WHAT THIS TASK INVOLVES: With the material below, print exactly the lines between the line holding "Watch Men's College Basketball (272, 2437)" and the line holding "Uncategorized (111, 2191)", inclusive. Add nothing else.
<<<<
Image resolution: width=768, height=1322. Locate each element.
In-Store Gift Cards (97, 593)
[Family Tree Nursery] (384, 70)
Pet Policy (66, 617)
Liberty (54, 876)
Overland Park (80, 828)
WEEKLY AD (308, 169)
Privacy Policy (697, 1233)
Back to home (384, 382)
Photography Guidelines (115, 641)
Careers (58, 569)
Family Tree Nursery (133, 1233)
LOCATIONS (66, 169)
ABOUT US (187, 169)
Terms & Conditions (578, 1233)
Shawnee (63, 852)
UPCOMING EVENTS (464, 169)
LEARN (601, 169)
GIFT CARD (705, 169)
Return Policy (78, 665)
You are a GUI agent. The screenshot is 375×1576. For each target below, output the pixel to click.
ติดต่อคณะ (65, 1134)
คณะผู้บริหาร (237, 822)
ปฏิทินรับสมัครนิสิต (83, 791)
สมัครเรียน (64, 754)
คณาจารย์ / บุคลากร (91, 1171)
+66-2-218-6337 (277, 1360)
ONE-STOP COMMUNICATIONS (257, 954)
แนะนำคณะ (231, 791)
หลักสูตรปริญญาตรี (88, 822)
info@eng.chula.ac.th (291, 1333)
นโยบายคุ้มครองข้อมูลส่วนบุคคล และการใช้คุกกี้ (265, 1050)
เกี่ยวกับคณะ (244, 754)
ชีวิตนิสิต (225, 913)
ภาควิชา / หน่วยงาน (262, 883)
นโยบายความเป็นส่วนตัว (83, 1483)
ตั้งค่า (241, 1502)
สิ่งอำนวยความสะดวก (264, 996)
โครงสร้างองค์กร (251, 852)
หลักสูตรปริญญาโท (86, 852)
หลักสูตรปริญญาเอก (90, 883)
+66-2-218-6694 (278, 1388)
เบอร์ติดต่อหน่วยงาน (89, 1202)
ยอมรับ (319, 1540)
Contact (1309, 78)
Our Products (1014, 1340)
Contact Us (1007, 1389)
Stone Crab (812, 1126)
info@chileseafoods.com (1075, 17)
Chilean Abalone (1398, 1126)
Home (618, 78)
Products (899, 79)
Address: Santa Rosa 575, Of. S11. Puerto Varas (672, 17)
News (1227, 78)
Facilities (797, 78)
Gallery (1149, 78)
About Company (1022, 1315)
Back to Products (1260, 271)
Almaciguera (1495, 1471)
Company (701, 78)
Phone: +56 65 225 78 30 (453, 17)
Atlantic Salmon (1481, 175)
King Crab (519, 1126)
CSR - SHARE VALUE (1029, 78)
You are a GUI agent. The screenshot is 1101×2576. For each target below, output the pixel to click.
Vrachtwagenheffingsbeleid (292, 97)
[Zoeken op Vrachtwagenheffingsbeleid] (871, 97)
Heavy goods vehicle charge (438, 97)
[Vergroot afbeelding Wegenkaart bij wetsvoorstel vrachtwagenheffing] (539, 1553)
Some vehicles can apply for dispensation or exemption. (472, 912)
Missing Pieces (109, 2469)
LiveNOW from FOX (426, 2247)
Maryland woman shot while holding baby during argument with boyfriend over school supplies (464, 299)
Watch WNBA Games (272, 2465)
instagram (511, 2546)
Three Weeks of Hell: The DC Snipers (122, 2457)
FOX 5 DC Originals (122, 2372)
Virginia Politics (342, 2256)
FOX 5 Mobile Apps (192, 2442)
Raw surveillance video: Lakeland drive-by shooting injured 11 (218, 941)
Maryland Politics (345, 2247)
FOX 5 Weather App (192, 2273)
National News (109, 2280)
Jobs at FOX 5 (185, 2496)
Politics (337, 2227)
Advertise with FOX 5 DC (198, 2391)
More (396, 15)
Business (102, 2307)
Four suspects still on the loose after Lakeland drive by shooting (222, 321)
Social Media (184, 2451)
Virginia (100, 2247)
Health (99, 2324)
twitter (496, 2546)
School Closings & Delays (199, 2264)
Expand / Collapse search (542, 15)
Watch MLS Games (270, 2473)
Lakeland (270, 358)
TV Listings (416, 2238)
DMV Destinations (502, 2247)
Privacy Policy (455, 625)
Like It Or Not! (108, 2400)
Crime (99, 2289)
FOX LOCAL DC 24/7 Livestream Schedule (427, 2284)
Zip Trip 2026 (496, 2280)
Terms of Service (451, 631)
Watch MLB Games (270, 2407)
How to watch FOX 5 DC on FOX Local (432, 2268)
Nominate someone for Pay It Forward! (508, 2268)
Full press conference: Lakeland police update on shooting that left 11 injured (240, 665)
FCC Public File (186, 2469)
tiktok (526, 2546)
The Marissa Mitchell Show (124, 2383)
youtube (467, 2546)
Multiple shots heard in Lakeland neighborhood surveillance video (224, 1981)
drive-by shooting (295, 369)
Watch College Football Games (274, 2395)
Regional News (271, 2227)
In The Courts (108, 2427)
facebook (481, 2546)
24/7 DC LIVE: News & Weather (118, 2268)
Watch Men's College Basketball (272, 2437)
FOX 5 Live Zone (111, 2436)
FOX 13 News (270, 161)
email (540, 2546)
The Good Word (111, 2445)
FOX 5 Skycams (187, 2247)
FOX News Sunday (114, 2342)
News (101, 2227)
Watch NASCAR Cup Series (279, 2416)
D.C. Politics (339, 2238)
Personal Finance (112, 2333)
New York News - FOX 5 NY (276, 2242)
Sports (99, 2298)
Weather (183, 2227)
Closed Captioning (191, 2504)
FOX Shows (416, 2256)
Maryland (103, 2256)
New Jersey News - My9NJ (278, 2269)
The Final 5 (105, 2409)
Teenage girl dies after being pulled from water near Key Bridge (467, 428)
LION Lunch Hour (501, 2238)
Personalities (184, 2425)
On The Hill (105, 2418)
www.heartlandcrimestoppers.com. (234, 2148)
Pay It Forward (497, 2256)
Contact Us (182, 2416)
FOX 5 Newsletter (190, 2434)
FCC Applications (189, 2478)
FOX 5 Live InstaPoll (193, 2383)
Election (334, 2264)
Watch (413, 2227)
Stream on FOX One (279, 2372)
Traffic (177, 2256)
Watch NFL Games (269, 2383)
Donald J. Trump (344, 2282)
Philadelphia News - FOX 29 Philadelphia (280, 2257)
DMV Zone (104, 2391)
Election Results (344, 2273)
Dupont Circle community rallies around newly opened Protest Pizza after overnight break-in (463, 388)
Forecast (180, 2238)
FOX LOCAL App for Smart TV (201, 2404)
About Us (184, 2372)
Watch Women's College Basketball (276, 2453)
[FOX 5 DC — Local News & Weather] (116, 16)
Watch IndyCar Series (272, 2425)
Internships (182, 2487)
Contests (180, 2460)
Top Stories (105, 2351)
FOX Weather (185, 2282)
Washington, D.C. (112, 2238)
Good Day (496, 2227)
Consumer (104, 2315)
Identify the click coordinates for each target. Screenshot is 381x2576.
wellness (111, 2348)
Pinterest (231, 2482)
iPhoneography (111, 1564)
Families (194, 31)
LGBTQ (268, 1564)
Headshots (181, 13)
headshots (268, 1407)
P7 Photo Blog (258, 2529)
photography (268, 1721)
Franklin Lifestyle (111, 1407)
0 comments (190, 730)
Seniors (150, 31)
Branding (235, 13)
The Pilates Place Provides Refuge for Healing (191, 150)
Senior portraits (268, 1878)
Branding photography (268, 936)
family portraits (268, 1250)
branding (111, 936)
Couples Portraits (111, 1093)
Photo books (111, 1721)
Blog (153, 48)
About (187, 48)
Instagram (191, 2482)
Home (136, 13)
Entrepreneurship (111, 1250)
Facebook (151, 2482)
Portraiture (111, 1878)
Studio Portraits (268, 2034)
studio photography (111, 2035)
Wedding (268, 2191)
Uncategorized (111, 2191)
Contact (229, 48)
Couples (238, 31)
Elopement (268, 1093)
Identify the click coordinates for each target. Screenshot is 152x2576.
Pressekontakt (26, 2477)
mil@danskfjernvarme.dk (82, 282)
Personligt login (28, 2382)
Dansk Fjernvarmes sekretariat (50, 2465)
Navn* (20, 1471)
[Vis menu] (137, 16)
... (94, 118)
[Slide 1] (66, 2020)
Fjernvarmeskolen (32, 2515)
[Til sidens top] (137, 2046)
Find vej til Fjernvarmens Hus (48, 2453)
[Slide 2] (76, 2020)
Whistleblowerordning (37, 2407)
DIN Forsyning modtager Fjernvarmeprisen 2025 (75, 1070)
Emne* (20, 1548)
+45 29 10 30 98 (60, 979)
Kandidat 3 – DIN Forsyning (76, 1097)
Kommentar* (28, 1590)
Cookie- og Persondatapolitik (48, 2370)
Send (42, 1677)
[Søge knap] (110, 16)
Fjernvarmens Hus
>>>>
FINISHED TASK:
Watch Men's College Basketball (272, 2437)
FOX 5 Live Zone (111, 2436)
FOX 13 News (270, 161)
email (540, 2546)
The Good Word (111, 2445)
FOX 5 Skycams (187, 2247)
FOX News Sunday (114, 2342)
News (101, 2227)
Watch NASCAR Cup Series (279, 2416)
D.C. Politics (339, 2238)
Personal Finance (112, 2333)
New York News - FOX 5 NY (276, 2242)
Sports (99, 2298)
Weather (183, 2227)
Closed Captioning (191, 2504)
FOX Shows (416, 2256)
Maryland (103, 2256)
New Jersey News - My9NJ (278, 2269)
The Final 5 (105, 2409)
Teenage girl dies after being pulled from water near Key Bridge (467, 428)
LION Lunch Hour (501, 2238)
Personalities (184, 2425)
On The Hill (105, 2418)
www.heartlandcrimestoppers.com. (234, 2148)
Pay It Forward (497, 2256)
Contact Us (182, 2416)
FOX 5 Newsletter (190, 2434)
FCC Applications (189, 2478)
FOX 5 Live InstaPoll (193, 2383)
Election (334, 2264)
Watch (413, 2227)
Stream on FOX One (279, 2372)
Traffic (177, 2256)
Watch NFL Games (269, 2383)
Donald J. Trump (344, 2282)
Philadelphia News - FOX 29 Philadelphia (280, 2257)
DMV Zone (104, 2391)
Election Results (344, 2273)
Dupont Circle community rallies around newly opened Protest Pizza after overnight break-in (463, 388)
Forecast (180, 2238)
FOX LOCAL App for Smart TV (201, 2404)
About Us (184, 2372)
Watch Women's College Basketball (276, 2453)
[FOX 5 DC — Local News & Weather] (116, 16)
Watch IndyCar Series (272, 2425)
Internships (182, 2487)
Contests (180, 2460)
Top Stories (105, 2351)
FOX Weather (185, 2282)
Washington, D.C. (112, 2238)
Good Day (496, 2227)
Consumer (104, 2315)
Identify the click coordinates for each target. Screenshot is 381x2576.
wellness (111, 2348)
Pinterest (231, 2482)
iPhoneography (111, 1564)
Families (194, 31)
LGBTQ (268, 1564)
Headshots (181, 13)
headshots (268, 1407)
P7 Photo Blog (258, 2529)
photography (268, 1721)
Franklin Lifestyle (111, 1407)
0 comments (190, 730)
Seniors (150, 31)
Branding (235, 13)
The Pilates Place Provides Refuge for Healing (191, 150)
Senior portraits (268, 1878)
Branding photography (268, 936)
family portraits (268, 1250)
branding (111, 936)
Couples Portraits (111, 1093)
Photo books (111, 1721)
Blog (153, 48)
About (187, 48)
Instagram (191, 2482)
Home (136, 13)
Entrepreneurship (111, 1250)
Facebook (151, 2482)
Portraiture (111, 1878)
Studio Portraits (268, 2034)
studio photography (111, 2035)
Wedding (268, 2191)
Uncategorized (111, 2191)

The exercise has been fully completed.